House of Bourbon-Orléans (1830–1848)
Monarch: Heir; Status; Relationship to monarch; Became heir Reason; Ceased to be heir Reason; Next in line of succession
Louis Philippe I: Prince Ferdinand Philippe, Prince Royal; Heir apparent; Son; 9 August 1830 July Monarchy established; 13 July 1842 Died; Prince Louis, Duke of Nemours, 1830–1838, brother
Prince Philippe, Count of Paris, 1838–1842, son
Prince Philippe, Prince Royal: Heir apparent; Grandson; 13 July 1842 Father died; 24 February 1848 Grandfather abdicated, technically became king; Prince Robert, Duke of Chartres, brother
Louis Philippe II: Disputed reign 24–26 Feb 1848
Prince Robert, Duke of Chartres: Heir presumptive; Brother; 24 February 1848 Brother technically became king; 26 February 1848 July Monarchy abolished (Second Republic); Prince Louis, Duke of Nemours, brother

After a further revolutionary upheaval in 1848, Louis-Philippe abdicated on 24 February in favor of his grandson Philippe. The choice of Philippe was not accepted by the Chamber of Deputies, and instead the monarchy was abolished and a new Republic declared.

== Bonaparte succession: Second Empire ==

The Second Republic elected as its president Louis-Napoléon Bonaparte, son of Napoleon I's brother Louis Bonaparte. President Bonaparte overthrew the Republic by self coup on 2 December 1851; exactly one year later, following a plebiscite, he converted himself into an Emperor, Napoleon III—considering the brief reign of "Napoleon II" in 1815 as valid.

The succession laws were similar to those of the First Empire, except that Jérôme Bonaparte and his male-line male descendants were, by special decree, eligible for the succession, following the descendants of Napoleon III himself (Joseph Bonaparte had died leaving no male children; other than Napoleon III, no other descendants of Louis Bonaparte survived by 1852).

The heir apparent of the Emperor was titled Prince Imperial, parallel to the Orléans title of Prince Royal.

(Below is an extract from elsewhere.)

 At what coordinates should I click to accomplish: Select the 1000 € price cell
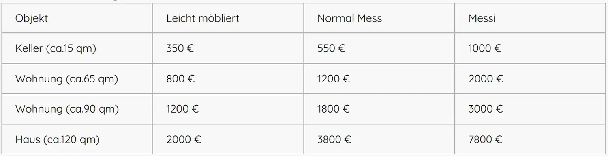(531, 48)

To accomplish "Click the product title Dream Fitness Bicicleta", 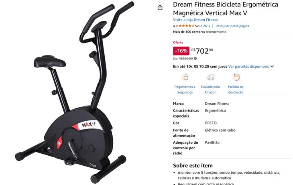I will (x=225, y=8).
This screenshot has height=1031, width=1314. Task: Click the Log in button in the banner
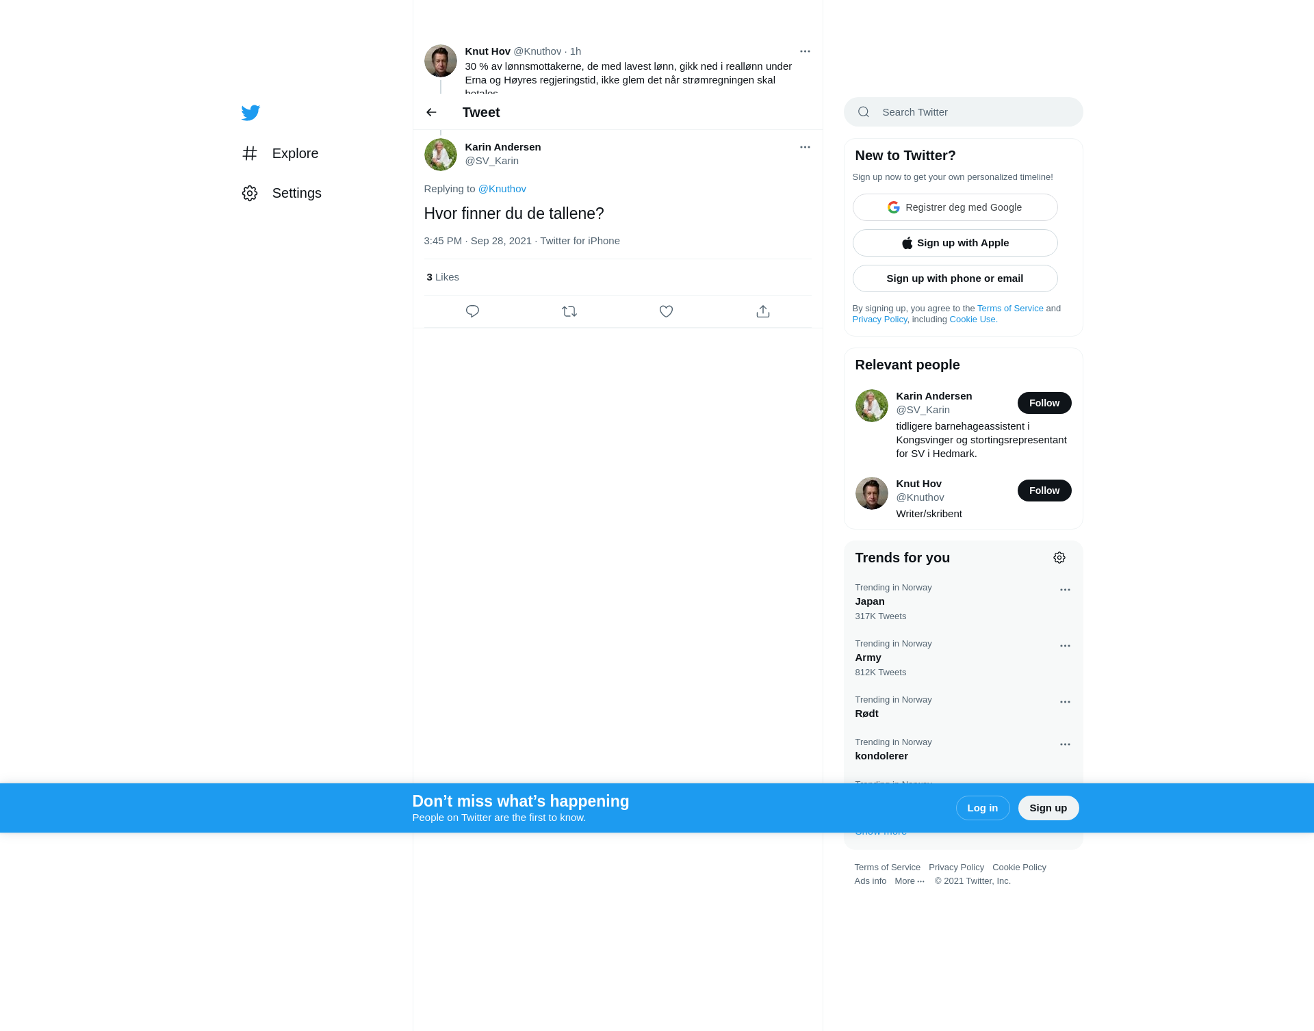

House of Bonaparte (1852–1870)
Monarch: Heir; Status; Relationship to monarch; Became heir Reason; Ceased to be heir Reason; Next in line of succession
Napoléon III: Succession uncertain 2–18 Dec 1852
Jérôme Bonaparte: Heir presumptive; Uncle; 18 December 1852 Nominated by decree; 16 March 1856 Son born to emperor; Prince Napoléon-Jérôme Bonaparte, son
Prince Louis-Napoléon, Prince Imperial: Heir apparent; Son; 16 March 1856 Born; 4 September 1870 Second Empire abolished (Third Republic); Jérôme Bonaparte, 1856–1860, granduncle
Prince Napoléon-Jérôme Bonaparte, 1860–1870, 1st cousin –1

With the failure of the Imperial army at the Battle of Sedan in the Franco-Prussian War, Napoleon III was captured and his government collapsed. Two days after the battle a Third Republic was declared which would last for seventy years. The Imperial family went into exile. France has not been ruled by a monarchy from this point.